The Duke of Argyll, in commenting on this case, ^890 passes over sexual
selection, and asks: "What explanation does the law of natural selection give
of such specific varieties as these?" He answers "none whatever;" and I quite
agree with him. But can this be so confidently said of sexual selection?
Seeing in how many ways the tail-feathers of humming-birds differ, why should
not the four central feathers have varied in this one species alone, so as to
have acquired white tips? The variations may have been gradual or somewhat
abrupt, as in the case recently given of the humming-birds near Bogota, in
which certain individuals alone have the "central tail-feathers tipped with
beautiful green." In the female of the Urosticte I noticed extremely minute or
rudimental white tips to the two outer of the four central black
tail-feathers; so that here we have an indication of change of some kind in
the plumage of this species. If we grant the possibility of the central
tail-feathers of the male varying in whiteness, there is nothing strange in
such variations having been sexually selected. The white tips, together with
the small white ear-tuffs, certainly add, as the Duke of Argyll admits, to the
beauty of the male; and whiteness is apparently apprecited by other birds, as
may be inferred from such cases as the snow-white male of the bell-bird. The
statement made by Sir R. Heron should not be forgotten, namely, that his
peahens, when debarred from access to the pied peacock, would not unite with
any other male, and during that season produced no offspring. Nor is it
strange that variations in the tail-feathers of the Urosticte should have been
specially selected for the sake of ornament, for the next succeeding genus in
the family takes its name of Metallura from the splendor of these feathers.

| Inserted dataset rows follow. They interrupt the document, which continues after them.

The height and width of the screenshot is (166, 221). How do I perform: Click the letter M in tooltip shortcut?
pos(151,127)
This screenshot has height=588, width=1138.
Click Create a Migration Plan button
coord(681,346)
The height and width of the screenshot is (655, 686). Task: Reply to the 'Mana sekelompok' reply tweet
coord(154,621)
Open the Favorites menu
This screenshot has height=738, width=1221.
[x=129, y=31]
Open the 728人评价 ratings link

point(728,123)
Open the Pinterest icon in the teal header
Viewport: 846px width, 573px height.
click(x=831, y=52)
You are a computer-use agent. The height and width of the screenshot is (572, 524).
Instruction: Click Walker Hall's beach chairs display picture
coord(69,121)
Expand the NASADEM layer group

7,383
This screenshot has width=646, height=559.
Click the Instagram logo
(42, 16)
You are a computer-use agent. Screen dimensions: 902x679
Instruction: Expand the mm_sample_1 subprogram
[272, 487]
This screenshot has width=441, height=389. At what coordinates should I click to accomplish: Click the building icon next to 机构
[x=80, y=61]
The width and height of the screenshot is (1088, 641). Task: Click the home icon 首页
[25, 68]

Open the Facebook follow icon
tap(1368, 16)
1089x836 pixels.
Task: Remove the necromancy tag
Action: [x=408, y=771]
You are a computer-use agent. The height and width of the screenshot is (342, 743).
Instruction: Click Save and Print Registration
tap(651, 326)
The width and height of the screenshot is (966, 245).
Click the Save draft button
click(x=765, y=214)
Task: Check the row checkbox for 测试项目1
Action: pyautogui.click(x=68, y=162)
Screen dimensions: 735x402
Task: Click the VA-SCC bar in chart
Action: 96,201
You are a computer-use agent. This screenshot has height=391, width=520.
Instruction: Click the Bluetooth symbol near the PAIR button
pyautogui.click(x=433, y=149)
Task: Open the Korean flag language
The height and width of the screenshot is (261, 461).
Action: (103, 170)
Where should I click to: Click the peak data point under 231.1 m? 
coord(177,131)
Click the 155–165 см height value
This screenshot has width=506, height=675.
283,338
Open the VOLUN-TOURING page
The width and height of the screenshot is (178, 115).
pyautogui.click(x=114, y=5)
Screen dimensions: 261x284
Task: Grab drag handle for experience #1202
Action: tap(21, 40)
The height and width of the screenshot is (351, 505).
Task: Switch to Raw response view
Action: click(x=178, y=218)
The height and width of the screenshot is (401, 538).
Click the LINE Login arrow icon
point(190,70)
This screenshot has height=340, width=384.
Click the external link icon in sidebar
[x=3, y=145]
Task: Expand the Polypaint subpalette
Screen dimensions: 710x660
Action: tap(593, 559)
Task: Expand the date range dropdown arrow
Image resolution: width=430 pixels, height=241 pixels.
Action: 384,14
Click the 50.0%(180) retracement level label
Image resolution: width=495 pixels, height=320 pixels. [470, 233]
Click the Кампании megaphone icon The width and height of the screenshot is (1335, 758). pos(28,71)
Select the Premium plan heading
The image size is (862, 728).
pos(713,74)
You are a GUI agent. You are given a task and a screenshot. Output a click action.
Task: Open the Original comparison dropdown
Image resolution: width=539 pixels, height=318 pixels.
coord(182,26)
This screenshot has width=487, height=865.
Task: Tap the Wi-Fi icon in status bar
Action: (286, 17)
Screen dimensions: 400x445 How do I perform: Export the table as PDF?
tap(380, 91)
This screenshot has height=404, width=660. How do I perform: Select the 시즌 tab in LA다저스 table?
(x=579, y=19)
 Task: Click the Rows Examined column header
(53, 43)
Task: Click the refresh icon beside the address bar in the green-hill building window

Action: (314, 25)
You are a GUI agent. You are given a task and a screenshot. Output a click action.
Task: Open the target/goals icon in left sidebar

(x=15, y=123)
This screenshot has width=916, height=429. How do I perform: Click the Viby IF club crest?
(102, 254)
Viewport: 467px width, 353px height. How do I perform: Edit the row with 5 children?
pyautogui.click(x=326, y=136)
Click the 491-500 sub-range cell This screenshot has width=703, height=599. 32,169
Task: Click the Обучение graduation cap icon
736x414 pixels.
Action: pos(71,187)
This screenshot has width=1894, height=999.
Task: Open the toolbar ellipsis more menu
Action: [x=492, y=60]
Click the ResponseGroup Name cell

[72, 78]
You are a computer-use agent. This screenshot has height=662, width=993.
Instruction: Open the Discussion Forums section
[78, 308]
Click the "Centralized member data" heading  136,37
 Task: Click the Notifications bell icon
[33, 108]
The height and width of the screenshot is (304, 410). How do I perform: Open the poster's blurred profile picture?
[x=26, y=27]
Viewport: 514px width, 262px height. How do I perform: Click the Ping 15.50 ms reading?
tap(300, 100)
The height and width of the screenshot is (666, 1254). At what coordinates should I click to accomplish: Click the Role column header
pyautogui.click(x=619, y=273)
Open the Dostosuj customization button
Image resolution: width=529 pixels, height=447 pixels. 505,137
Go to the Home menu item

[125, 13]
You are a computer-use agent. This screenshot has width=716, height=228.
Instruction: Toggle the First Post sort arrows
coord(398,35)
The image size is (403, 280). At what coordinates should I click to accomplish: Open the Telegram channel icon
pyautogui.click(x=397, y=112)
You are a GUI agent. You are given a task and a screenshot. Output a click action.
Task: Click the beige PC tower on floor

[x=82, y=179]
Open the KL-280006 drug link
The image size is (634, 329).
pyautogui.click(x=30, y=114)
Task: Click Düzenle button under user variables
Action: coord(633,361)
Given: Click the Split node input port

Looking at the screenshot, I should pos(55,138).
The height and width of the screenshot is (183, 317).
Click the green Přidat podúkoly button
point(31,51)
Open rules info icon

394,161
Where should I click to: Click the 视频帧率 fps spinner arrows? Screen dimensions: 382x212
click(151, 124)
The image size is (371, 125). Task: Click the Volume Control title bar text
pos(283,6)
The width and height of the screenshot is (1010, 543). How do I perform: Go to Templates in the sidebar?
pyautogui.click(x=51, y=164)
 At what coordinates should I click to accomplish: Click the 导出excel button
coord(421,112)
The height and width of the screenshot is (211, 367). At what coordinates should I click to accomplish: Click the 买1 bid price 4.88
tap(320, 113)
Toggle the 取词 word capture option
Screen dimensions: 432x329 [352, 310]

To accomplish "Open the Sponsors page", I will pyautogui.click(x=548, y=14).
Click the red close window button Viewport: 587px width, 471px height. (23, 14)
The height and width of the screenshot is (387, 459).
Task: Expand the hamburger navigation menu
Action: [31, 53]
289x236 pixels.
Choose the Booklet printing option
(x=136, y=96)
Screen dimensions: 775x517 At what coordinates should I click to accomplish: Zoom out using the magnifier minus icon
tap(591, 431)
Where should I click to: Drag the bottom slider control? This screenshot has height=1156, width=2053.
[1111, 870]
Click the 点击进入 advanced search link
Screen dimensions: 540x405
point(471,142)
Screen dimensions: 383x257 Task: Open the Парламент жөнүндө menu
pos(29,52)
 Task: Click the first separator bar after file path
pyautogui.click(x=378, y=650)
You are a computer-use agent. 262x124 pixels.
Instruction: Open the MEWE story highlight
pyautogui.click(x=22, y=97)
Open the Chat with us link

We have, moreover, good evidence that humming-birds take especial pains in
displaying their tail-feathers; Mr. Belt, ^891 after describing the beauty of
the Florisuga mellivora, says: "I have seen the female sitting on a branch and
two males displaying their charms in front of her. One would shoot up like a
rocket, then, suddenly expanding the snow-white tail, like an inverted
parachute, slowly descend in front of her, turning round gradually to show off
back and front. . . . The expanded white tail covered more space than all the
rest of the bird, and was evidently the grand feature in the performance.
While one male was descending the other would shoot up and come slowly down
expanded. The entertainment would end in a fight between the two performers;
but whether the most beautiful or the most pugnacious was the accepted suitor,
I know not." Mr. Gould, after describing the peculiar plumage of the
Urosticte, adds, "that ornament and variety is the sole object, I have myself
but little doubt." ^892 If this be admitted, we can perceive that the males
which during former times were decked in the most elegant and novel manner
would have gained an advantage, not in the ordinary struggle for life, but in
rivalry with other males, and would have left a larger number of offspring to
inherit their newly acquired beauty.
[Footnote 890: "The Reign of Law," 1867, p. 247.]
[Footnote 891: "The Naturalist in Nicaragua," 1874, p. 112.]
[Footnote 892: "Introduction to the Trochilidae," 1861, p. 110.]